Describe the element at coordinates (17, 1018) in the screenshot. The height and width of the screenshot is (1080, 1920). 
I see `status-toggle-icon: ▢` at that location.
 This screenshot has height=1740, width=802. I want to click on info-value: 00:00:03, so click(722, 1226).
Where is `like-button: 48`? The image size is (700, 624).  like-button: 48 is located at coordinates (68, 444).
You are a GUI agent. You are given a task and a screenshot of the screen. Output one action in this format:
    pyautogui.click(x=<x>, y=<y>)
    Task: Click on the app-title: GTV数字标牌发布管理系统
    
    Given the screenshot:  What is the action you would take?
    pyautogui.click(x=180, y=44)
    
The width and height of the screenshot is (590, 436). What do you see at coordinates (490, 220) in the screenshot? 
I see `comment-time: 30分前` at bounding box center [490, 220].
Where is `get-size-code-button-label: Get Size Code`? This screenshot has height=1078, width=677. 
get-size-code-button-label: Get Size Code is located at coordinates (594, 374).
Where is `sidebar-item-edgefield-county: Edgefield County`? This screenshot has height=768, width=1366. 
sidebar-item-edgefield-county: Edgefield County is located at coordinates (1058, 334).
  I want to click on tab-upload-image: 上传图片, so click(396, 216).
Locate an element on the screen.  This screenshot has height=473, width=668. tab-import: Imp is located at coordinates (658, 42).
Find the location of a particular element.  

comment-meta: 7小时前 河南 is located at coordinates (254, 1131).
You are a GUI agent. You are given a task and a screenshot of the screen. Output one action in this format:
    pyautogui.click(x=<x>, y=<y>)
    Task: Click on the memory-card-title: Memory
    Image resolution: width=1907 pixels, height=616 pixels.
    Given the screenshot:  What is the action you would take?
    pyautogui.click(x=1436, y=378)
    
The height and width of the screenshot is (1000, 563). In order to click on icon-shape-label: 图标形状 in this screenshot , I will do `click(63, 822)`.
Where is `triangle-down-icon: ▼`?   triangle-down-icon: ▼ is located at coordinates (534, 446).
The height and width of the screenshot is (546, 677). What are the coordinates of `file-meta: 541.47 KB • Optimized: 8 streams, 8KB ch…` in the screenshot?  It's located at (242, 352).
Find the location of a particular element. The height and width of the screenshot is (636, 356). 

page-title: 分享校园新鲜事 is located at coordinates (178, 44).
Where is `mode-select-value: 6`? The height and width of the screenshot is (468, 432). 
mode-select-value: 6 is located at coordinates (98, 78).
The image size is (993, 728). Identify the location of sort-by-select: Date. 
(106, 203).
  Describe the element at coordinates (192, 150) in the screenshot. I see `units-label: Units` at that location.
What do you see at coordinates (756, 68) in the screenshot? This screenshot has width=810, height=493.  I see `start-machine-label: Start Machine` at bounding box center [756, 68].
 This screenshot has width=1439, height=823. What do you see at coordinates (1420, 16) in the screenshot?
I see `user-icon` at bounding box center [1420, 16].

□ □ □ □

Copy every one of the items above word for word.

_Task result:_
Describe the element at coordinates (17, 1018) in the screenshot. The height and width of the screenshot is (1080, 1920). 
I see `status-toggle-icon: ▢` at that location.
 This screenshot has height=1740, width=802. I want to click on info-value: 00:00:03, so click(722, 1226).
Where is `like-button: 48`? The image size is (700, 624).  like-button: 48 is located at coordinates (68, 444).
You are a GUI agent. You are given a task and a screenshot of the screen. Output one action in this format:
    pyautogui.click(x=<x>, y=<y>)
    Task: Click on the app-title: GTV数字标牌发布管理系统
    
    Given the screenshot:  What is the action you would take?
    pyautogui.click(x=180, y=44)
    
The width and height of the screenshot is (590, 436). What do you see at coordinates (490, 220) in the screenshot? 
I see `comment-time: 30分前` at bounding box center [490, 220].
Where is `get-size-code-button-label: Get Size Code`? This screenshot has height=1078, width=677. 
get-size-code-button-label: Get Size Code is located at coordinates (594, 374).
Where is `sidebar-item-edgefield-county: Edgefield County`? This screenshot has height=768, width=1366. 
sidebar-item-edgefield-county: Edgefield County is located at coordinates (1058, 334).
  I want to click on tab-upload-image: 上传图片, so click(396, 216).
Locate an element on the screen.  This screenshot has height=473, width=668. tab-import: Imp is located at coordinates (658, 42).
Find the location of a particular element.  

comment-meta: 7小时前 河南 is located at coordinates (254, 1131).
You are a GUI agent. You are given a task and a screenshot of the screen. Output one action in this format:
    pyautogui.click(x=<x>, y=<y>)
    Task: Click on the memory-card-title: Memory
    Image resolution: width=1907 pixels, height=616 pixels.
    Given the screenshot:  What is the action you would take?
    pyautogui.click(x=1436, y=378)
    
The height and width of the screenshot is (1000, 563). In order to click on icon-shape-label: 图标形状 in this screenshot , I will do `click(63, 822)`.
Where is `triangle-down-icon: ▼`?   triangle-down-icon: ▼ is located at coordinates (534, 446).
The height and width of the screenshot is (546, 677). What are the coordinates of `file-meta: 541.47 KB • Optimized: 8 streams, 8KB ch…` in the screenshot?  It's located at (242, 352).
Find the location of a particular element. The height and width of the screenshot is (636, 356). 

page-title: 分享校园新鲜事 is located at coordinates (178, 44).
Where is `mode-select-value: 6`? The height and width of the screenshot is (468, 432). 
mode-select-value: 6 is located at coordinates (98, 78).
The image size is (993, 728). Identify the location of sort-by-select: Date. 
(106, 203).
  Describe the element at coordinates (192, 150) in the screenshot. I see `units-label: Units` at that location.
What do you see at coordinates (756, 68) in the screenshot? This screenshot has width=810, height=493.  I see `start-machine-label: Start Machine` at bounding box center [756, 68].
 This screenshot has width=1439, height=823. What do you see at coordinates (1420, 16) in the screenshot?
I see `user-icon` at bounding box center [1420, 16].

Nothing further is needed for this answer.